You may not have heard of human metapneumovirus, or HMPV, but every year this virus sends millions of people to the hospital. In children under five, it causes an estimated 14 million serious lung infections annually worldwide. For the elderly and immunocompromised individuals, death rates can be as high as 43%. Yet, unlike its close relative RSV, HMPV has no approved vaccines or treatments. Researchers in the Boonyaratanakornkit Lab at Fred Hutch are on a mission to change that. Their exciting progress, led by researchers Evelyn Harris and Morgan McGovern, is detailed in a new study published in Nature Communications.
How do researchers go about tackling a respiratory virus? Vaccines and monoclonal antibodies are strategies used to prevent and treat virus-induced infections, respectively. Since HMPV is particularly worrisome for immunocompromised individuals and bone marrow transplant recipients, for whom vaccines are often less effective, the researchers chose to focus on identifying an antibody that could neutralize and stop HMPV in its tracks. Their goals were ambitious: they sought to identify an antibody that was potent, could neutralize all subtypes and multiple strains of HMPV, and one that the virus would be unlikely to develop resistance to.
“HMPV has two major surface proteins: the G glycoprotein mediates attachment, whereas the F fusion protein mediates viral entry. In contrast to F, the G protein is highly variable, and others had previously found that vaccination with G protein failed to induce robust neutralizing antibodies or protective immunity in animals. Therefore, we focused our attention on the F protein. The F protein transitions between a metastable prefusion (preF) conformation and a stable postfusion (postF) conformation. Since preF is the major conformation on infectious virions, antibodies to preF tend to be the most potent at neutralizing virus.” Dr. Boonyaratanakornkit explains in a commentary on the work published in Research Communities.
They took the recombinant F protein from one subtype of HMPV—stabilized in the preF conformation—and tagged it with a fluorescent protein. They then introduced immune cells from human blood and spleen tissue and isolated cells that bound the preF protein by sorting the cells labeled with a fluorescent tag.

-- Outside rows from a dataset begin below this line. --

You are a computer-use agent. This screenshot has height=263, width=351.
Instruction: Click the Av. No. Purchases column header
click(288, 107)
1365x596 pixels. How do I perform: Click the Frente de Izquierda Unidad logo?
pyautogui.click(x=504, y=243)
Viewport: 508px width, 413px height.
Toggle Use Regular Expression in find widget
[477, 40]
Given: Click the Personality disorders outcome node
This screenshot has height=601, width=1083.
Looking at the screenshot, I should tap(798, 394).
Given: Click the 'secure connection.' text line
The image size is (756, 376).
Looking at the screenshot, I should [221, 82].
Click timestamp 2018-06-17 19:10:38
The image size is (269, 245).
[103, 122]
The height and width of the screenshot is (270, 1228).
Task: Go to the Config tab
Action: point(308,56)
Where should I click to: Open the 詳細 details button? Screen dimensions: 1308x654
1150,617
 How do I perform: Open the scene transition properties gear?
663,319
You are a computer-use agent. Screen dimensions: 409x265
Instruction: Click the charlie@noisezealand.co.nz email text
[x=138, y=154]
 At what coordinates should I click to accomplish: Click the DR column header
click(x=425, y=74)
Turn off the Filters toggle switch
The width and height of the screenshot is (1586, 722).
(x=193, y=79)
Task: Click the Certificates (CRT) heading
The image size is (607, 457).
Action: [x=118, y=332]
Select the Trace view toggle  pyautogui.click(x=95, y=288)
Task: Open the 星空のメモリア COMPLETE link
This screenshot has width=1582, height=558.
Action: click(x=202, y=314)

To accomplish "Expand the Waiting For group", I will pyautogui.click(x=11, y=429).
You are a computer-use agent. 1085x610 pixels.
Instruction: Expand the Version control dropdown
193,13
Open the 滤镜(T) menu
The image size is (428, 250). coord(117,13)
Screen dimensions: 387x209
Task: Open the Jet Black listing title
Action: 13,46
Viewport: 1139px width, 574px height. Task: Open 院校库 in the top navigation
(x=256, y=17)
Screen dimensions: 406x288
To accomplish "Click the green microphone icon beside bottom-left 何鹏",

Next, they stimulated these B cells to produce antibodies and tested the ability of these antibodies to reduce virus propagation of a different subtype of HMPV in cell culture. This design helped them zero in on 6 antibodies with broad effectiveness across multiple virus variants. One candidate, antibody 4F11, stood out dramatically: it was roughly 45 times more potent than a comparison antibody the authors previously discovered to cross-neutralize HMPV and RSV.